> _TASK TO COMPLETE_:
Rewrite the lines below as a Markdown table with the columns No. and Line, numbering each row. Begin at the line that has "The height and" and stop after the line that has "(x=1379, y=440)", leaving out blank lines and the pictures.

> _GIVEN DATA_:

———

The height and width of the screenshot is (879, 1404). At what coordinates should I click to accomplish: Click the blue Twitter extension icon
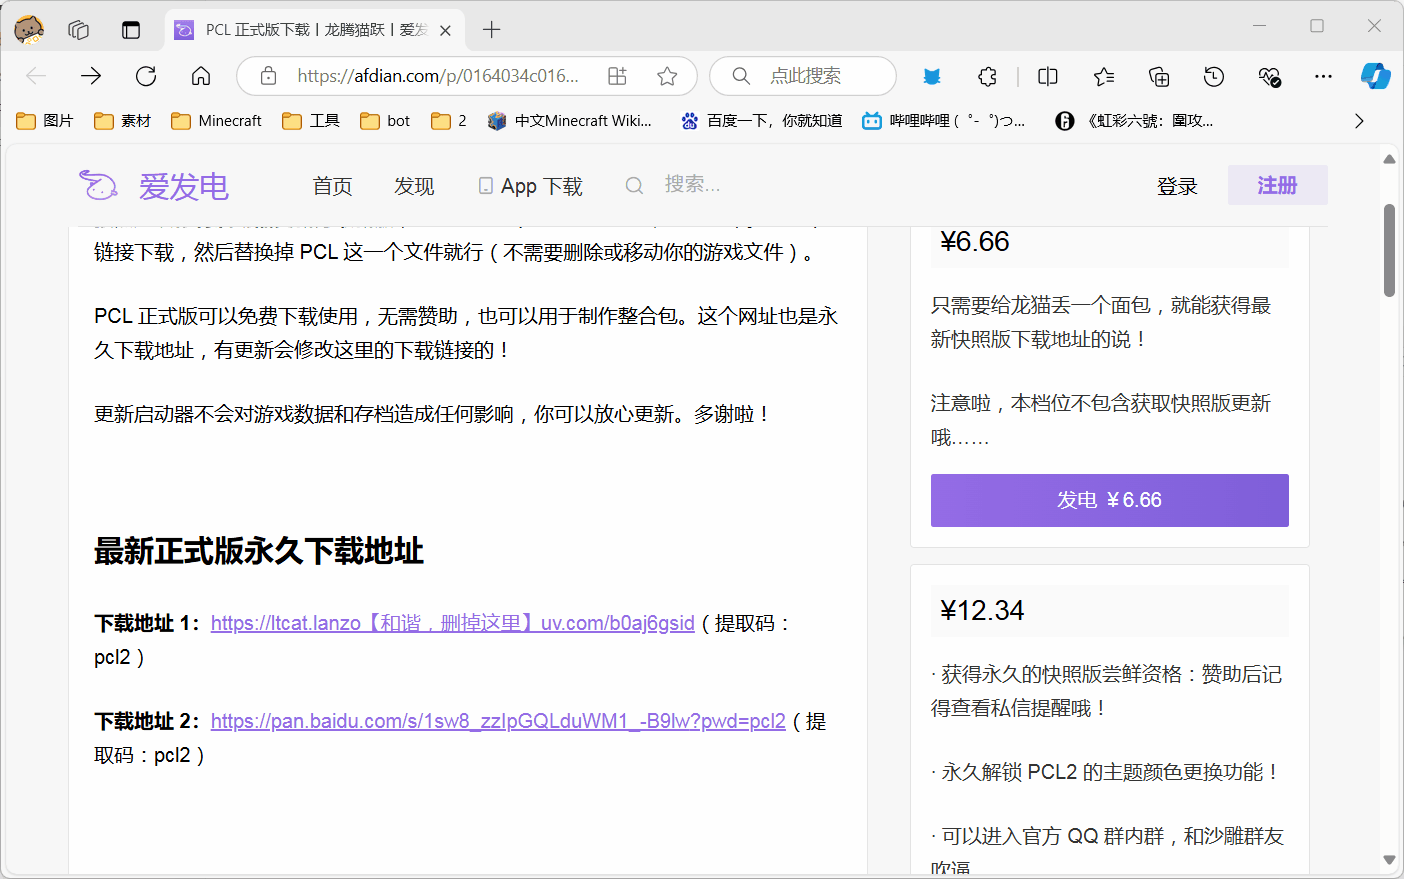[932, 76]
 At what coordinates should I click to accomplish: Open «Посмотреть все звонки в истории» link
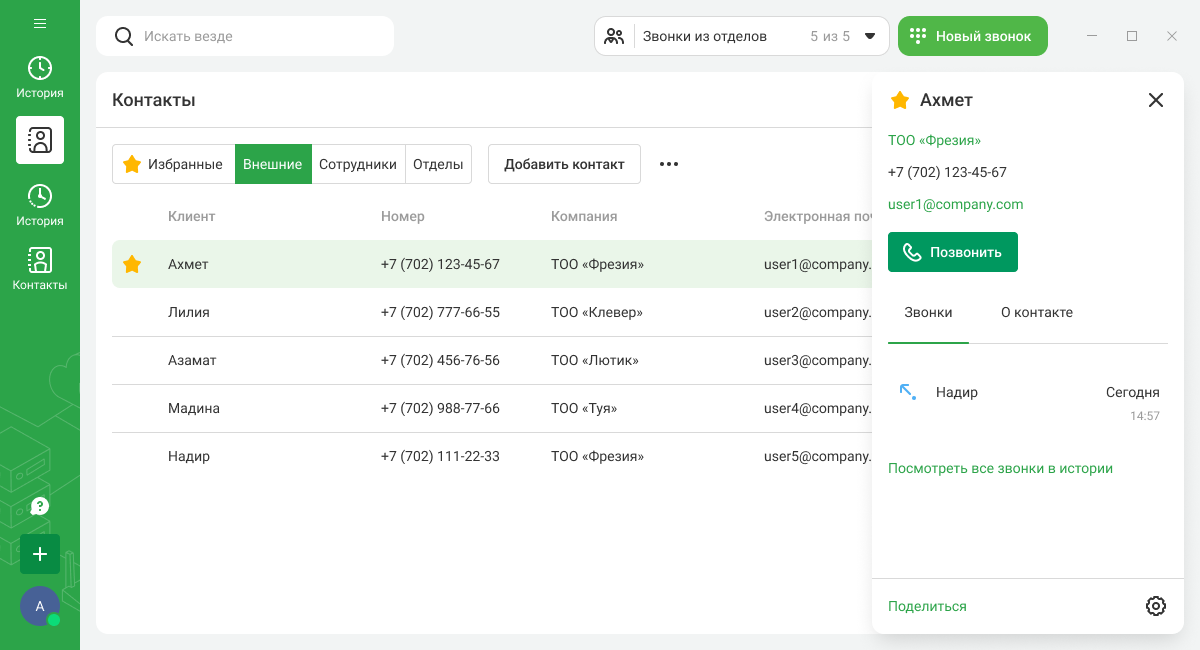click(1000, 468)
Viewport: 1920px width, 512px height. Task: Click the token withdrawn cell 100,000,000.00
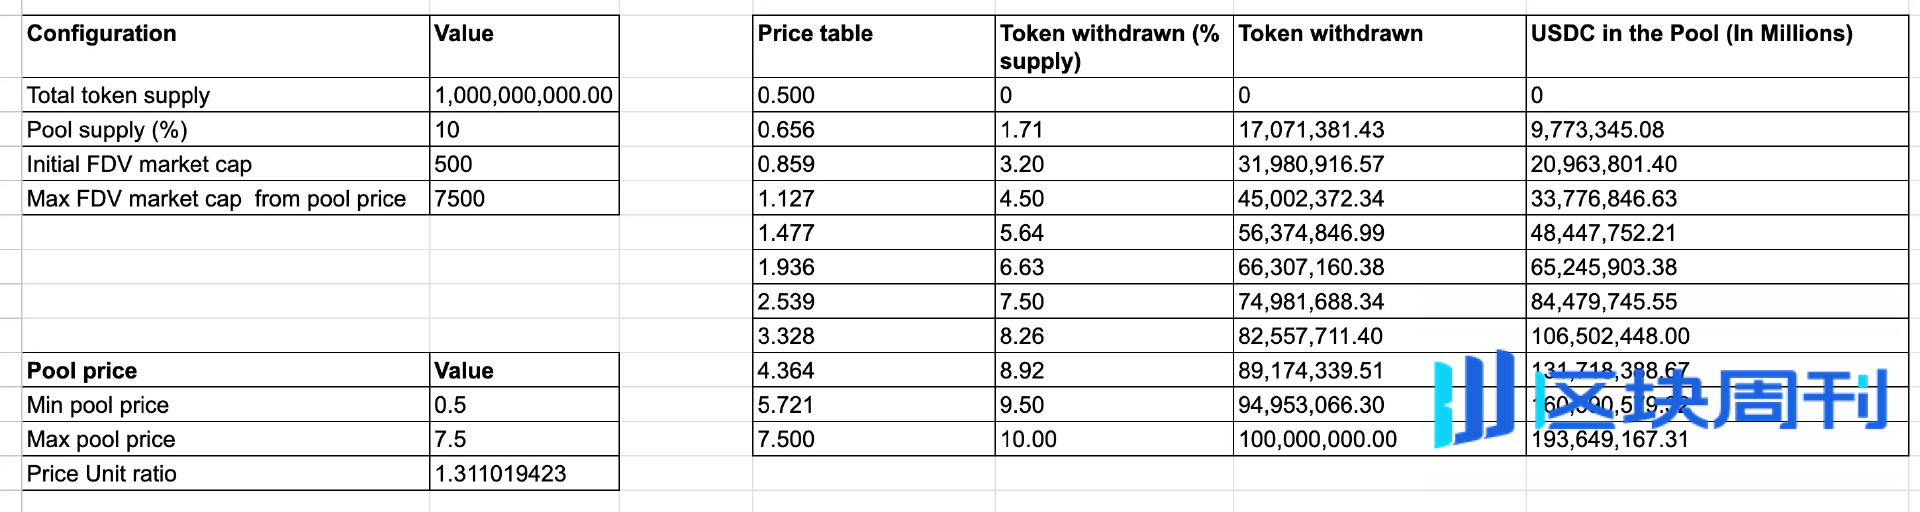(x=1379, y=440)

———

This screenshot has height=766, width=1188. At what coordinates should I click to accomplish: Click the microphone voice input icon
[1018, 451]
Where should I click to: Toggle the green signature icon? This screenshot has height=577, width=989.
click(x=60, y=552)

———

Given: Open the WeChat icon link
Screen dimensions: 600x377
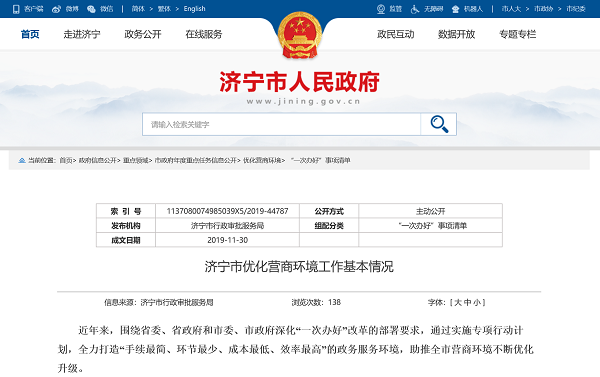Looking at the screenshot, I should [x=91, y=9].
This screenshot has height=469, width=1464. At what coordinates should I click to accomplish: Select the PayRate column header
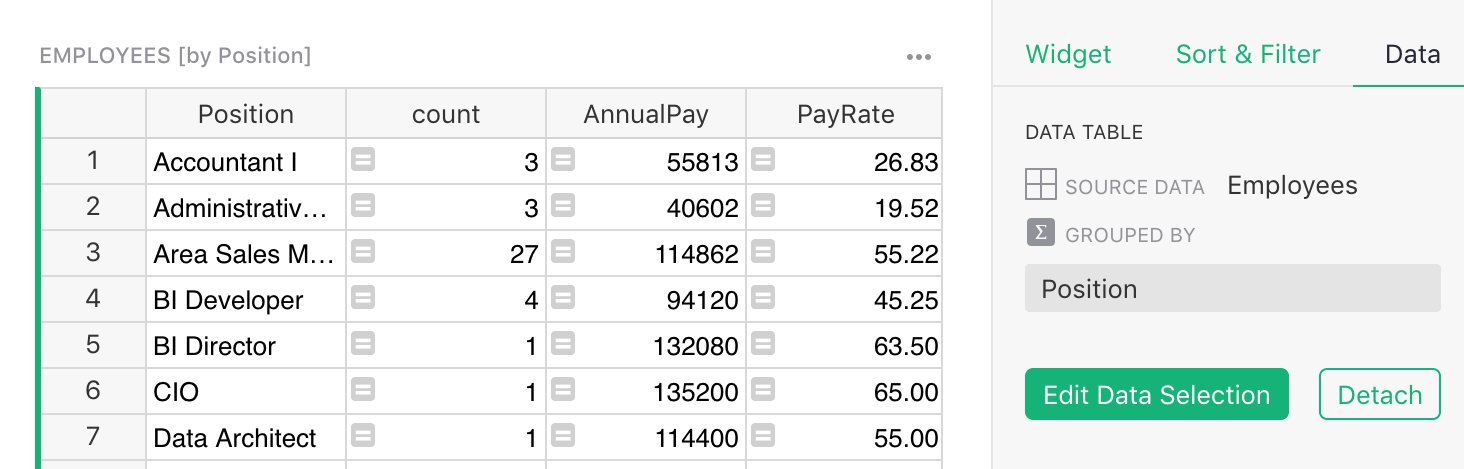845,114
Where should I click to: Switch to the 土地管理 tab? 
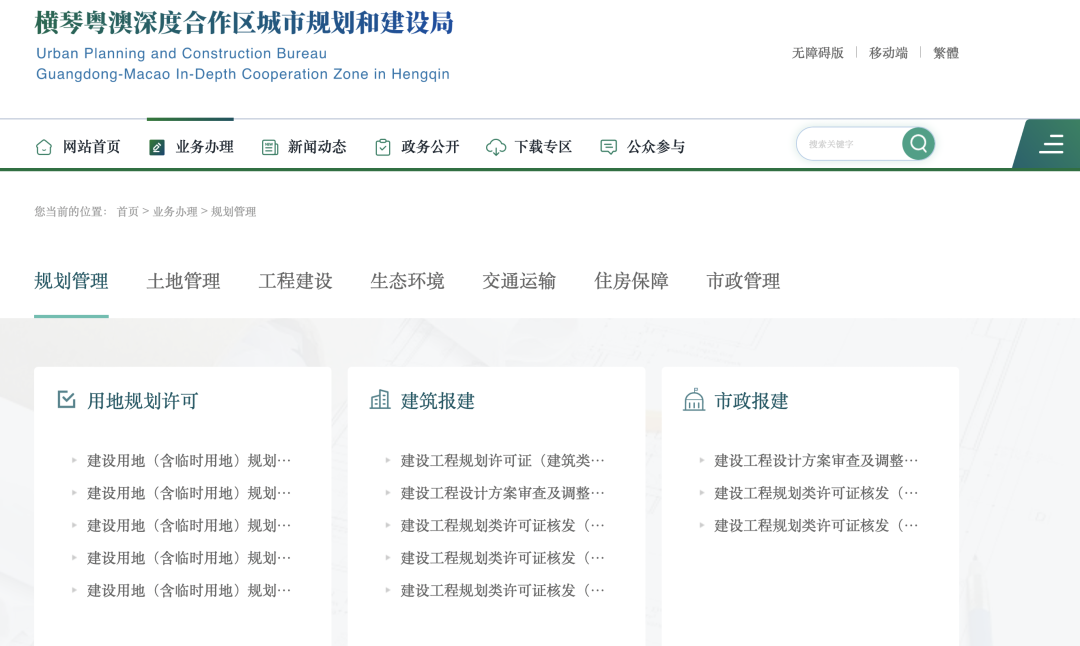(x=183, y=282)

———

> _WRITTEN SOLUTION_:
| No. | Line |
|---|---|
| 1 | The height and width of the screenshot is (879, 1404). At what coordinates should I click to accomplish: Click the blue Twitter extension icon |
| 2 | [932, 76] |
| 3 |  At what coordinates should I click to accomplish: Open «Посмотреть все звонки в истории» link |
| 4 | click(1000, 468) |
| 5 | Viewport: 1920px width, 512px height. Task: Click the token withdrawn cell 100,000,000.00 |
| 6 | (x=1379, y=440) |